Copy out every line of the rows below as they appear, leaving out the pictures.

-------- EXERCISE INPUTS --------

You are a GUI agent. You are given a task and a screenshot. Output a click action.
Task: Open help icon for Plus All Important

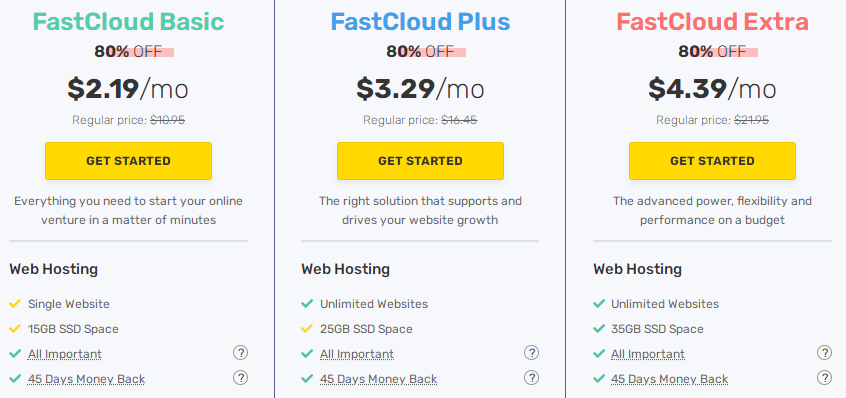point(531,353)
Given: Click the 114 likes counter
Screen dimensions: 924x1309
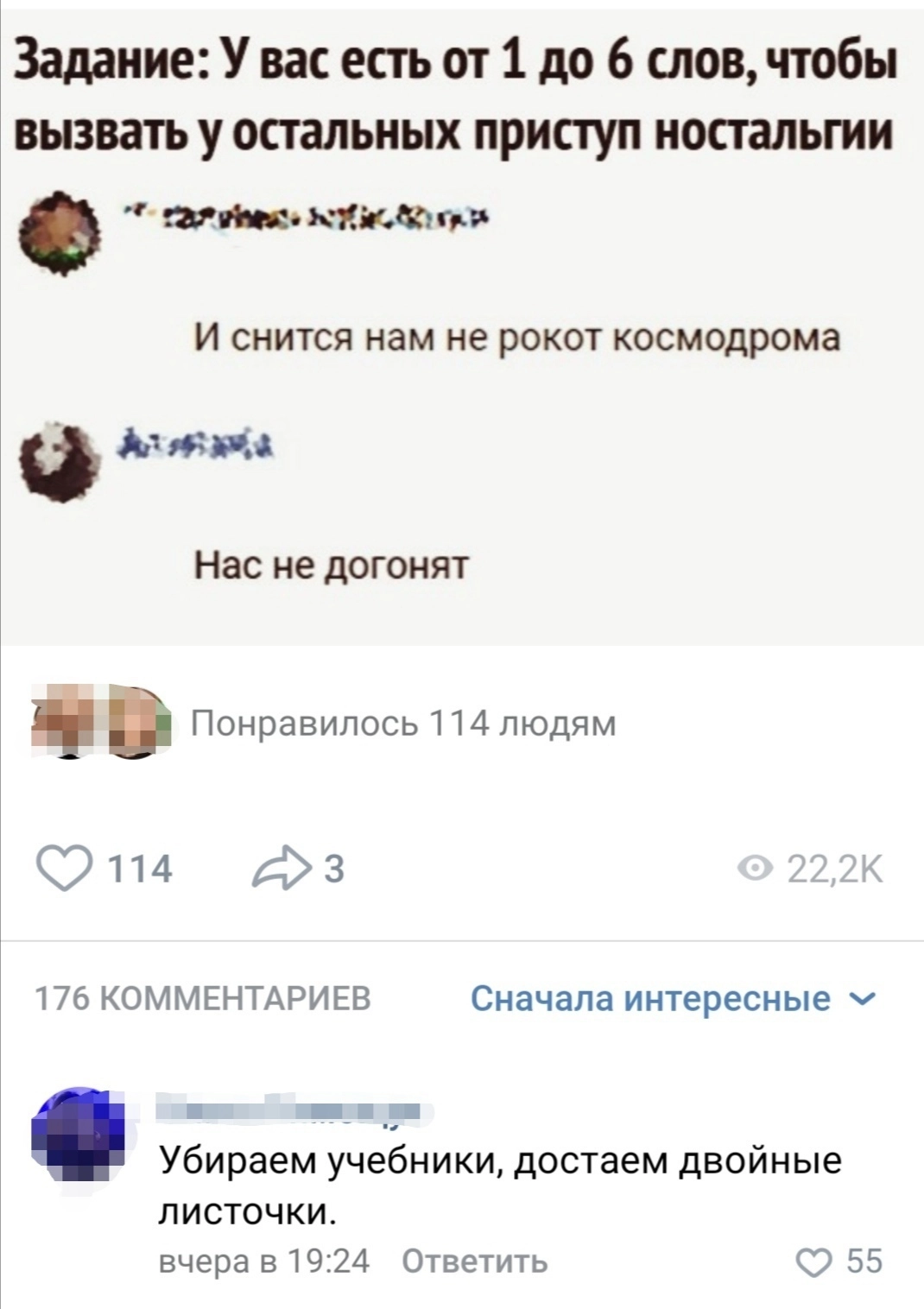Looking at the screenshot, I should click(138, 870).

--------

**SOLUTION TO THIS TASK:**
You are a GUI agent. You are given a task and a screenshot. Output a click action.
Task: Open help icon for Plus All Important

point(531,353)
Given: Click the 114 likes counter
Screen dimensions: 924x1309
Looking at the screenshot, I should click(138, 870).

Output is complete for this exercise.